Leave out pictures; repeat exactly the lines from the "489x366 pixels." line through the last of the data below.

THE RECORDS:
━━━━━━━━
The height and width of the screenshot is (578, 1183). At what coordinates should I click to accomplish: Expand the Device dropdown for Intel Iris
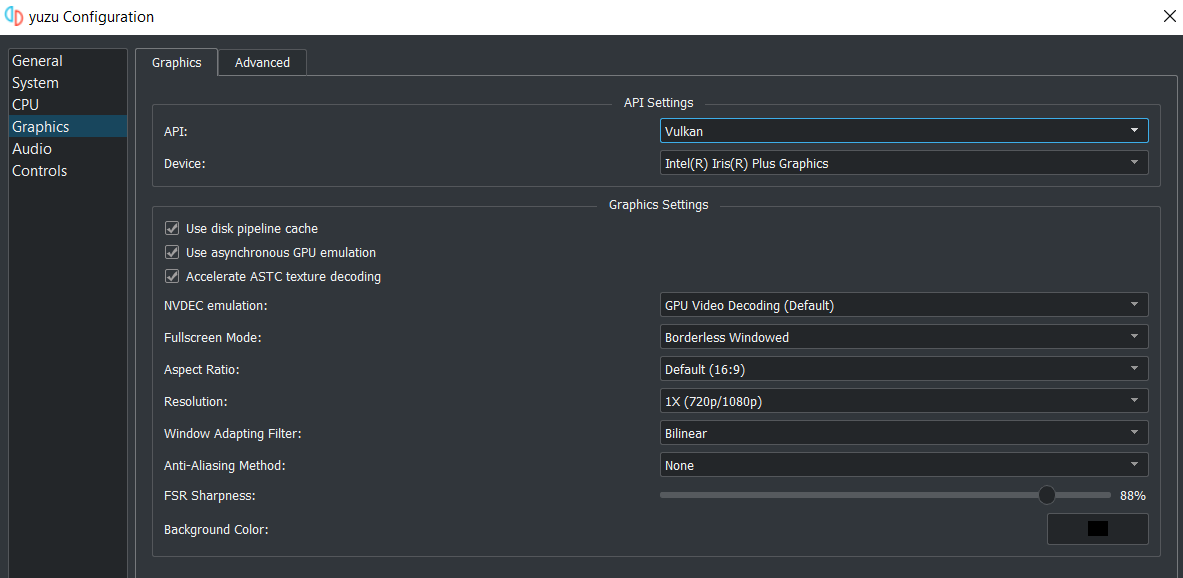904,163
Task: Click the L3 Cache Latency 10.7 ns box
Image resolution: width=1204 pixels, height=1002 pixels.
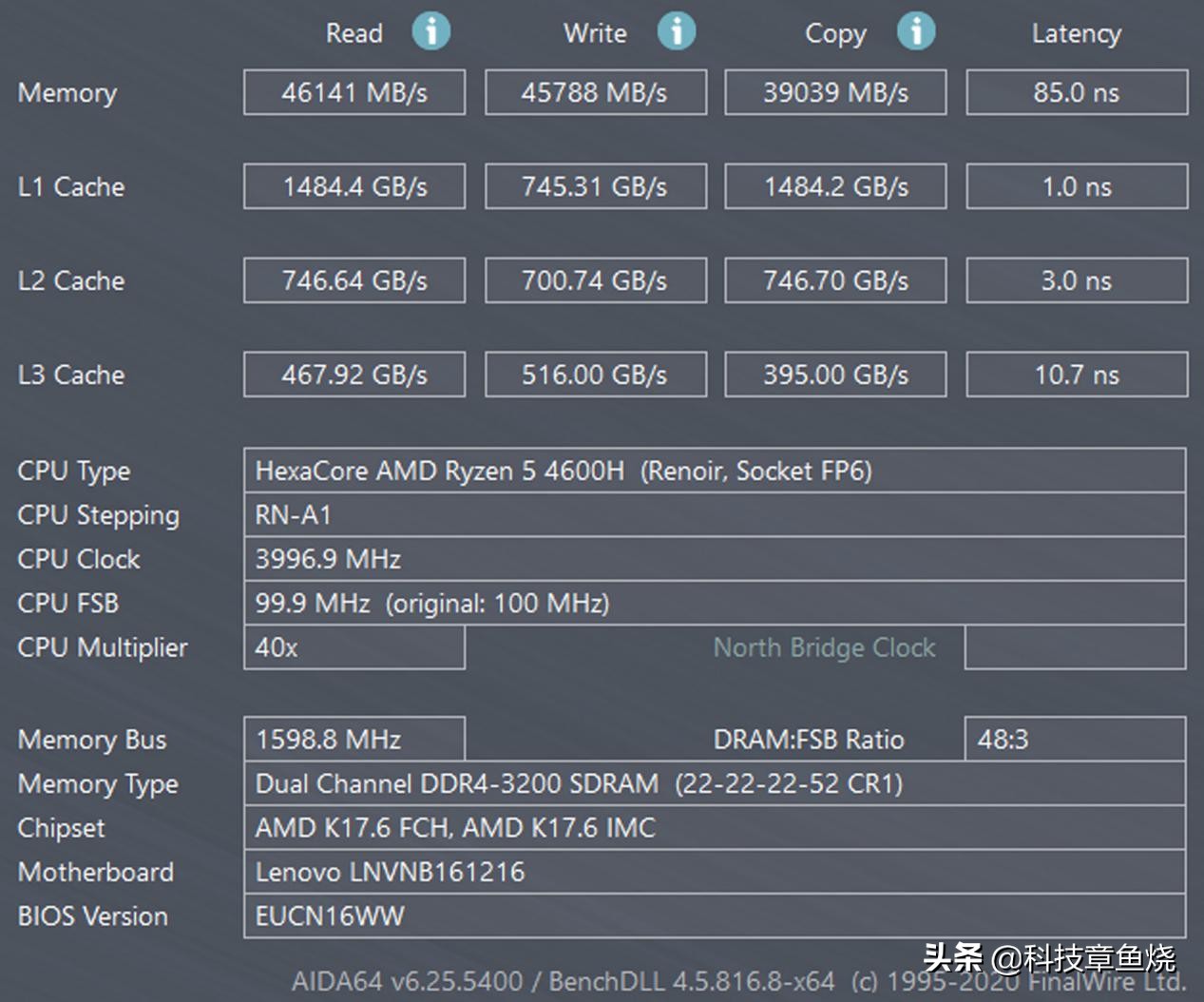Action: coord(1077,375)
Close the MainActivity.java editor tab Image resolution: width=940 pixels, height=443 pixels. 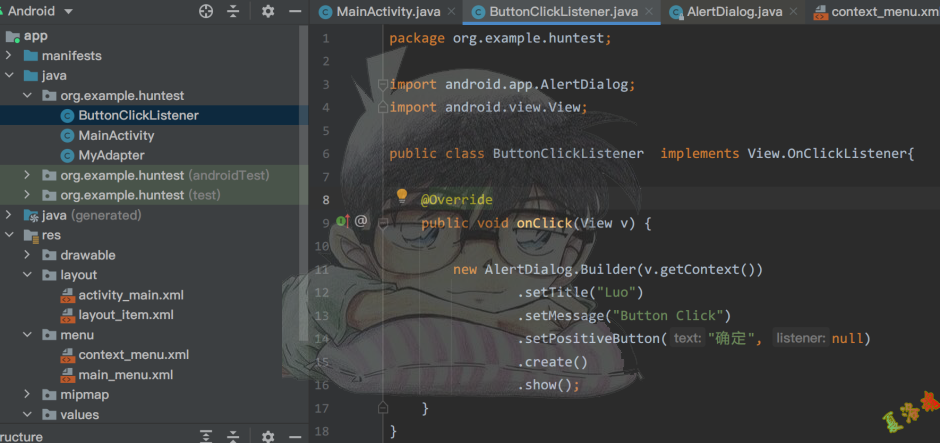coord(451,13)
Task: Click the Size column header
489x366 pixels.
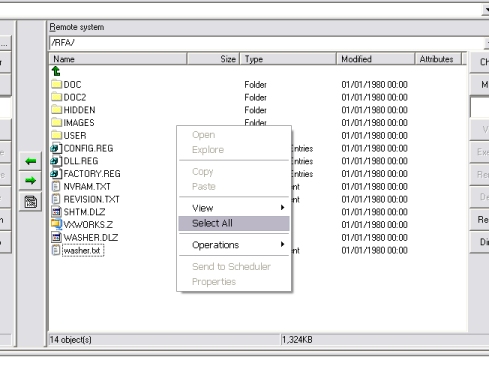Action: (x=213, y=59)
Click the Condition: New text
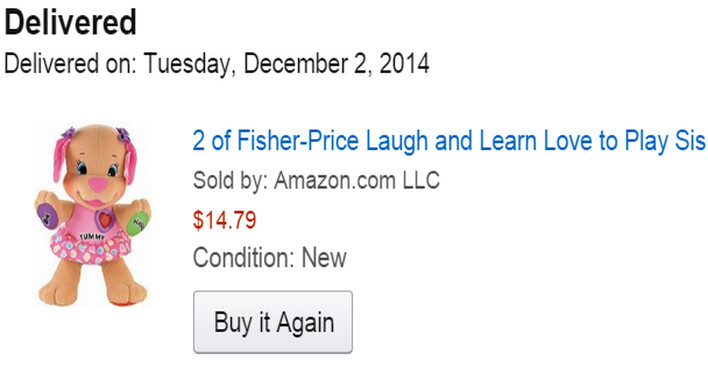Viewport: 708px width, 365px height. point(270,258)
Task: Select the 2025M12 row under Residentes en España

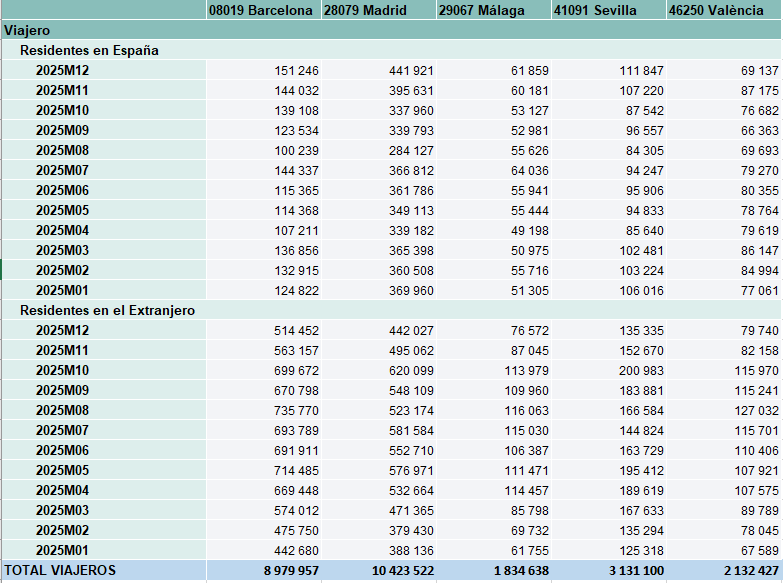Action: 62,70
━━━━━━━━
FINAL ANSWER:
489x366 pixels.
Action: (x=213, y=59)
Click the Condition: New text
Viewport: 708px width, 365px height. point(270,258)
Task: Select the 2025M12 row under Residentes en España

Action: 62,70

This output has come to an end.